## Input data:
·····
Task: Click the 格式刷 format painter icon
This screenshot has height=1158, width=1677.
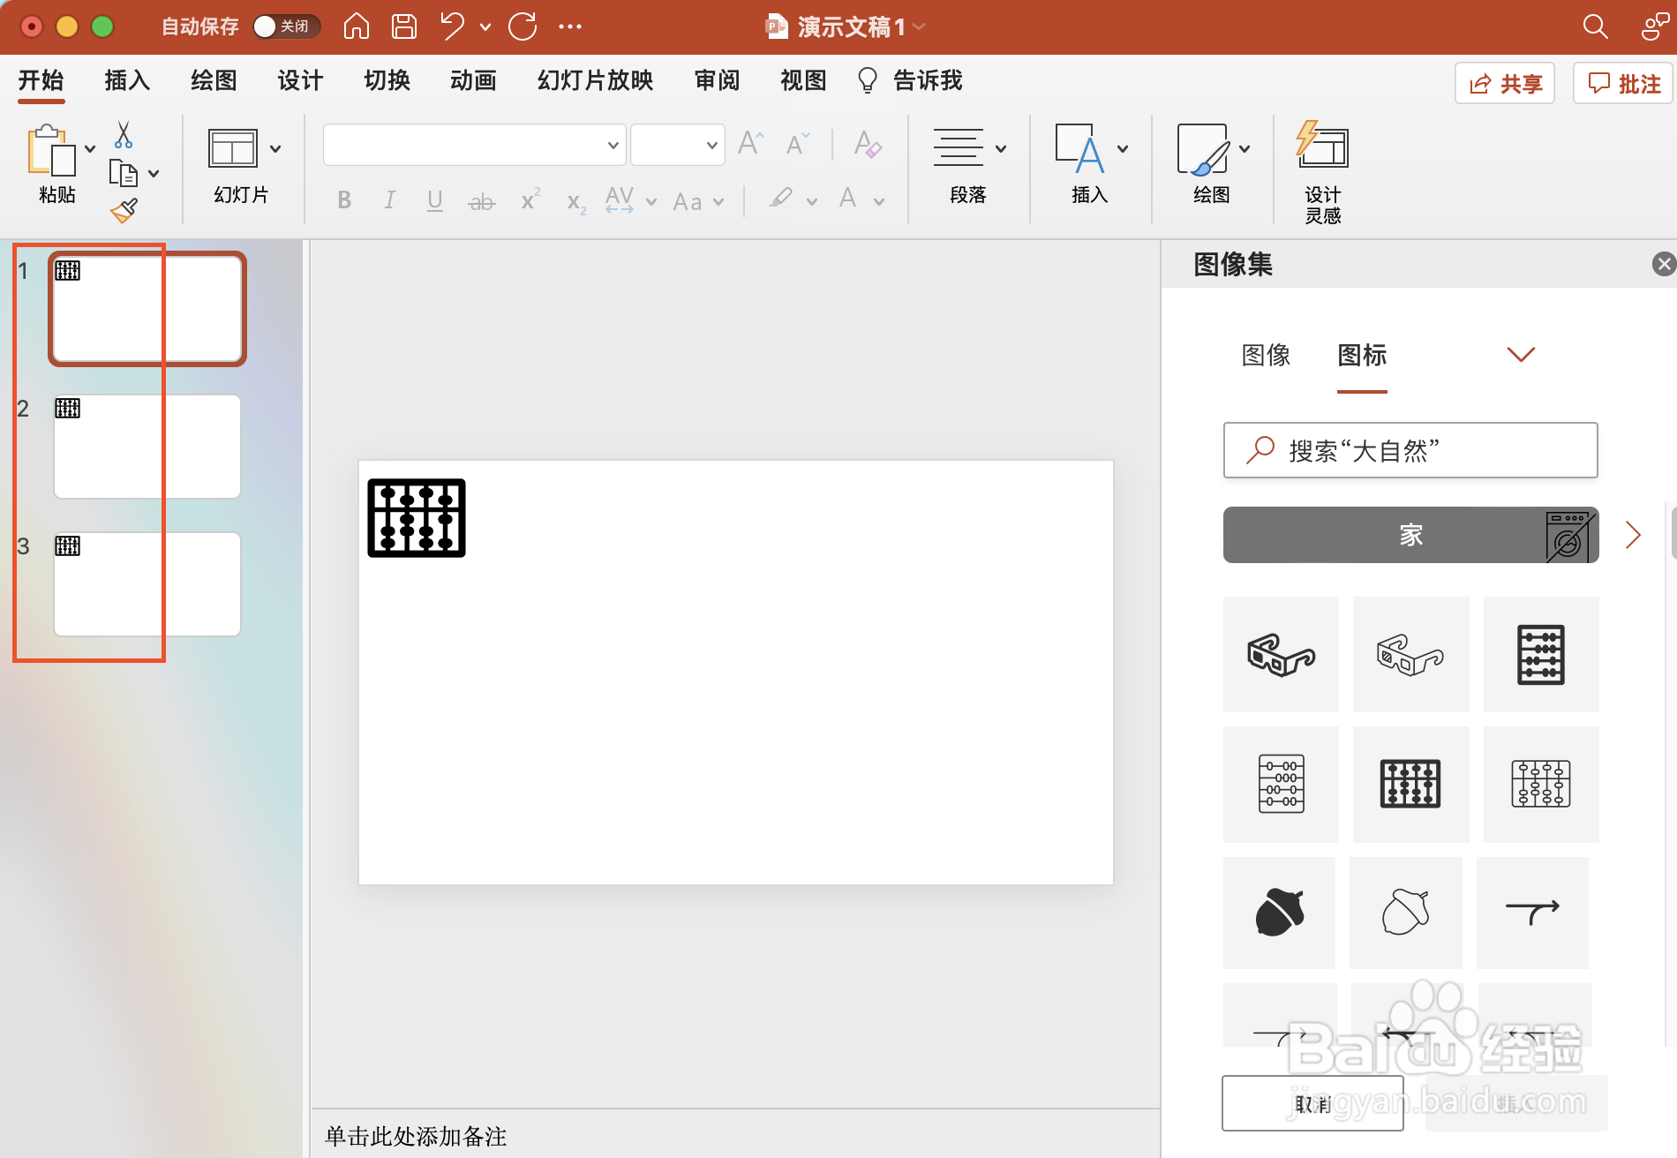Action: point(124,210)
·····
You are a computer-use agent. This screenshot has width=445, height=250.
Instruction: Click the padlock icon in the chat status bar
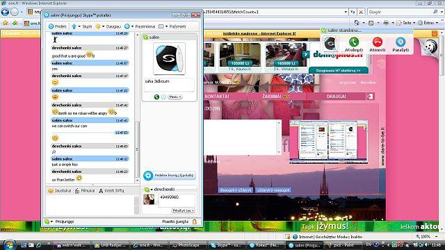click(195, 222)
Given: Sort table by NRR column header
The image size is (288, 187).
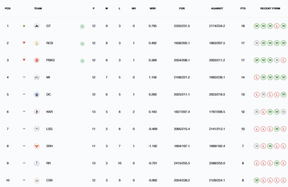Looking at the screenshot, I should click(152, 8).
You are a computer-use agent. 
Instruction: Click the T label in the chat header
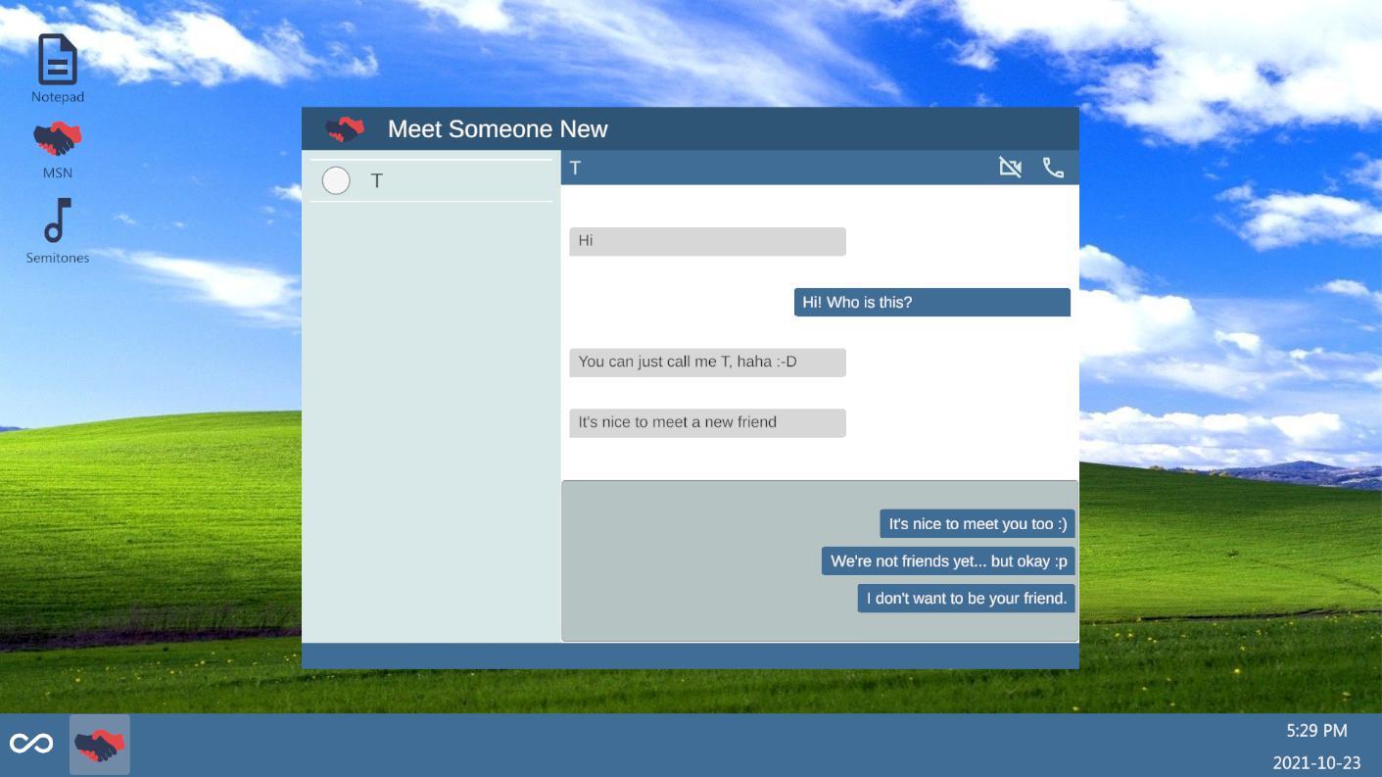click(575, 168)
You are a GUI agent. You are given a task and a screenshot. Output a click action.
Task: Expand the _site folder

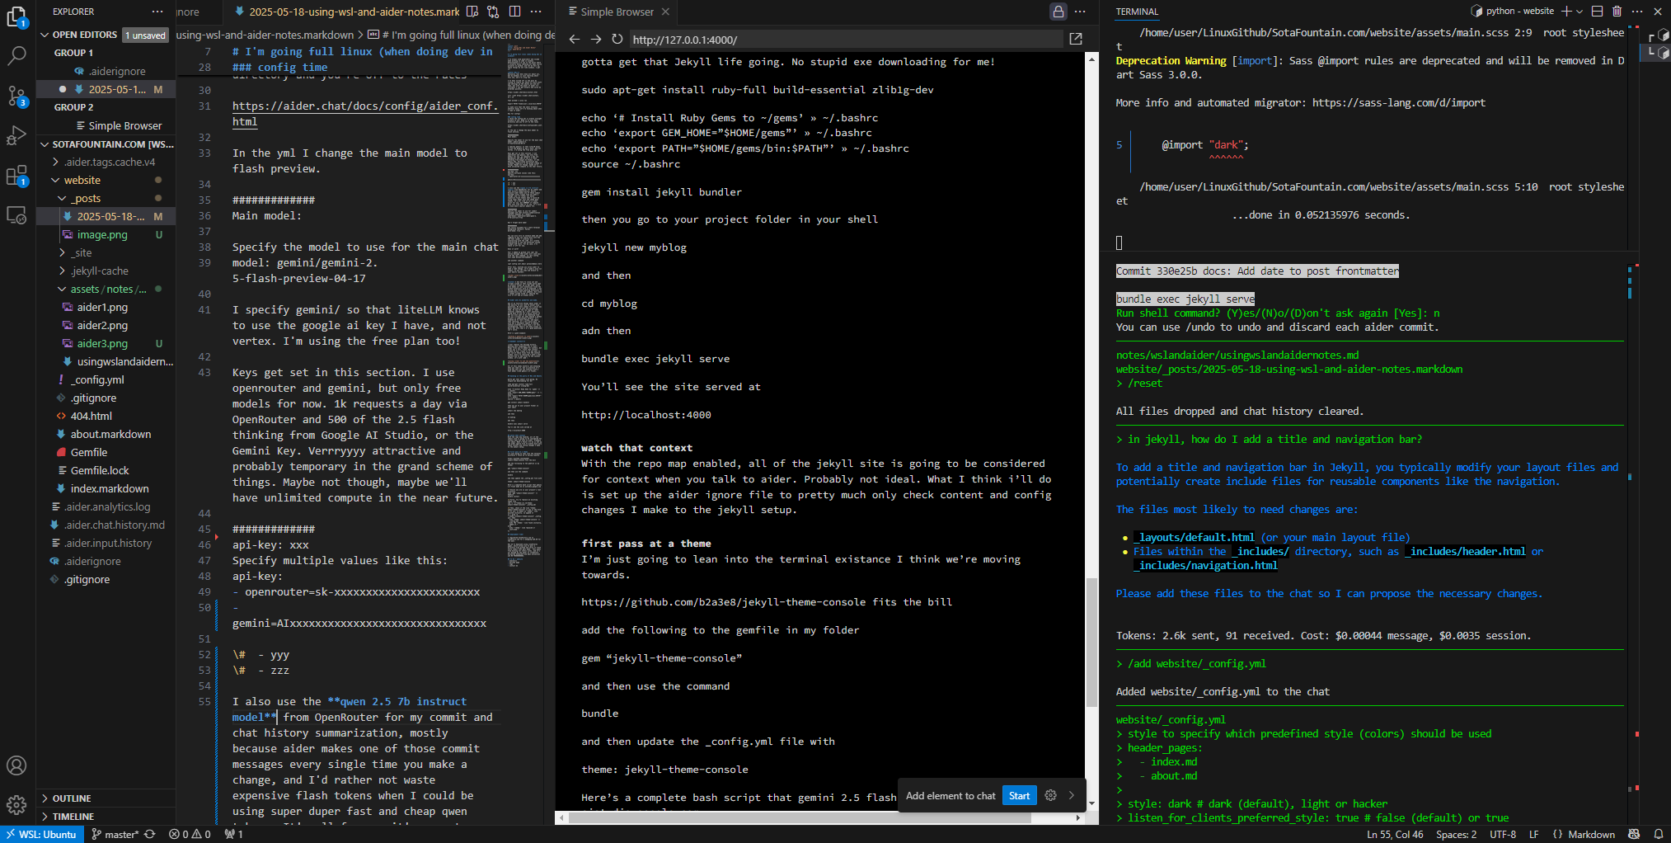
·····
Please format the lines from the one containing "Task: Click the 格式刷 format painter icon" to the one containing "Action: point(124,210)" as a JSON list of strings, with one string per line and no blank lines. Leave the pictures out of your answer.

[
  "Task: Click the 格式刷 format painter icon",
  "This screenshot has height=1158, width=1677.",
  "Action: point(124,210)"
]